The Aliens have Moved on…

Timeline of the universe.

The timescales in this universe are immense. Our universe is an estimated 13.8 billion years old and stretches across an observable radius of 46 billion light years. With 10 billion observable galaxies, there is a minimum of one billion-trillion (1*10²¹) estimated stars in the observable universe, with countless more stars that have existed in our universe ever.

Based on these facts, it is downright selfish to conclude that just because we have looked up to the cosmos and found nothing that resembles ourselves, that extra terrestrial life does not exist. So, where is it?

The human race has been around for maybe a million years (depending on your definition of homo-sapien). For 975,000 years, humans were no more than slightly advanced, cave dwelling, rock throwing, hairless apes. Then, slowly at first, we began to develop technology. Stone tools, agriculture, and writing emerged from Egypt and Sumeria.

Sumerian writing cuneiform.

This technological revolution steadily transformed the planet for nearly 25,000 years as those same hairless apes grew into hairless apes that could write, cooperate, make decisions, and explore. And now, in the last hundred years or so, we have seen the information age instill itself into our lives in the form of handheld media devices which we have access to the world’s information at our fingertips.

This tech revolution isn’t slowing down either. The rate at which computing technology is increasing is exponential. We are advancing quickly. What will the human race look line in a hundred years? A thousand years? How will the ever growing and changing human race continue to thrive?

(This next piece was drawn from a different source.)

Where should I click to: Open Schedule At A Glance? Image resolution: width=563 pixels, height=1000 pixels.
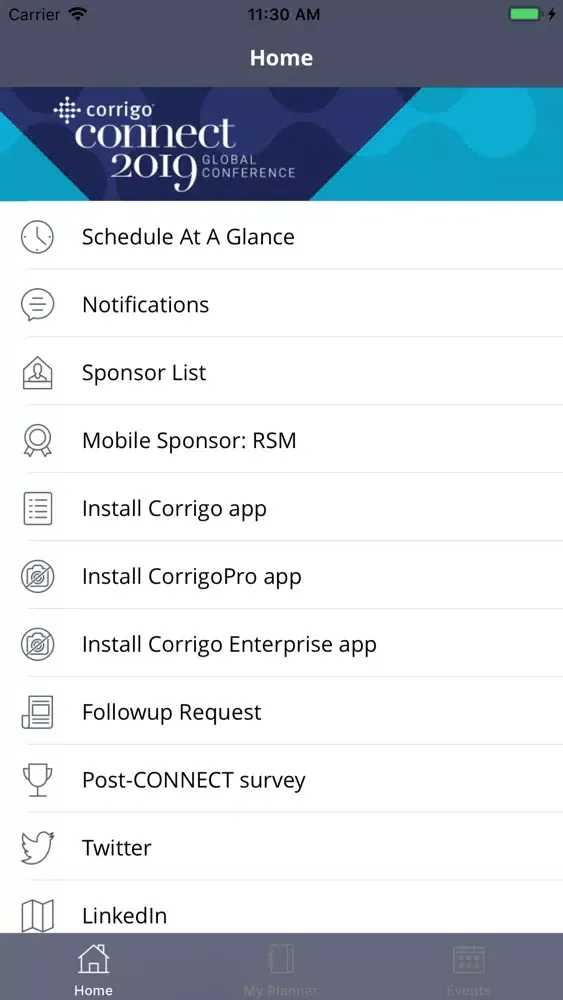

The answer is energy. The present human race produces about 5.6*10²⁰ Joules of energy each year. This is, on average, 1.75*10¹³ J/s, or watts. This is a lot of energy; 13,000 times more energy than the solar radiation that hits the Earth’s surface every square kilometer, and 37,000 times more than the average nuclear power plant produces.

Fossil fuels are where our race gets most of its energy from.

But we are a demanding species. As our level of technology grows, so will our need for energy. The more energy our species can produce, the more we can advance and thrive into the cosmos. You could say that energy production and technological advancement are directly proportional. Nikolai Kardashev, a Soviet astronomer, realized this too.

Above is his Kardashev equation. It is an elegant formulation that relates total energy production (P) to the advancement of an intelligent species. Kardashev figured that a civilization reaches three key points during its development, separating them into types (K) where higher numbers correspond to a more advanced species. The types are as follows:

  • Type 0: 10⁶ watts of energy production. This is minimal world energy production, enough to power 800 homes for a year.
  • Type 1: 10¹⁶ watts of energy production. This is comparable to the energy of the solar flux on Earth.
  • Type 2: 10²⁶ watts of energy production. Roughly the output energy of the sun itself.
  • Type 3: 10³⁶ watts of energy production. This is the output energy of an entire galaxy.

*This scale is solely based upon energy production. There are other scales based on levels of manufacturing, galactic colonization, computing power, etc.

The Kardashev scale projection up to a type 2 civilization.

Current energy production levels put the current human race at about a Type 0.72 civilization. According to Michio Kaku, We are expected to reach a Type 1 civilization within the next century or two, with aspirations of attaining Type 2 status within a couple thousand years. From our feeble time perspectives, this may seem like forever. But in the timescales of the universe, 2000 years is a tick on the watch.

Let’s say that we’ve harassed the energy production comparable to solar output; a Type 2 civilization equivalent. We have one of two choices. We can either stay here, in our galaxy, which contains maybe 100 billion stars for energy output. Or we can choose to go somewhere better. Somewhere where our energy production potential for our species would be far higher than that of our average sized galaxy in this tiny local group. Alas, there are such places.

The alien’s aren’t extinct. They’ve moved on.

We have identified at least 300 BCG’s (brightest cluster galaxies) which contain 10 to 20 thousand more mass in stars than our galaxy, emitting a respectively higher total energy output. We also now theorize that the structure of our universe is divided into filaments with higher concentrations of galaxies being fixated at the joints. Surely there must be clusters of galaxies more fitting than our own to harness energy from.

The theorized structure of the universe in galactic filaments.

The time span between when we began emitting radio signals to search for ET’s and the time we leave this galaxy could be a time span as short as 5 to 10 thousand years, a time which in cosmological terms is almost negligible. We have only been searching our galaxy for life for less than a century, and within a few thousand light-year radius. It is not inconceivable that every few thousand years or so, another alien species in our galaxy grows up and moves away.

Our window of opportunity to search for intelligent, space-faring life may be too small to find any before we, ourselves, become a space-faring species. The last intelligent species may have left the galaxy several thousand years ago and the next may not develop for another several thousand years.

The odds all point to the fact that life is abundant in our galaxy. Perhaps the reason no one is answering humanity’s calls isn’t because the aliens don’t exist, but because they have switched area codes. Our species may just be the next in an expansive string of species to grow up and move away from our home galaxy, The Milky Way. And if the aliens can do it, why can’t we?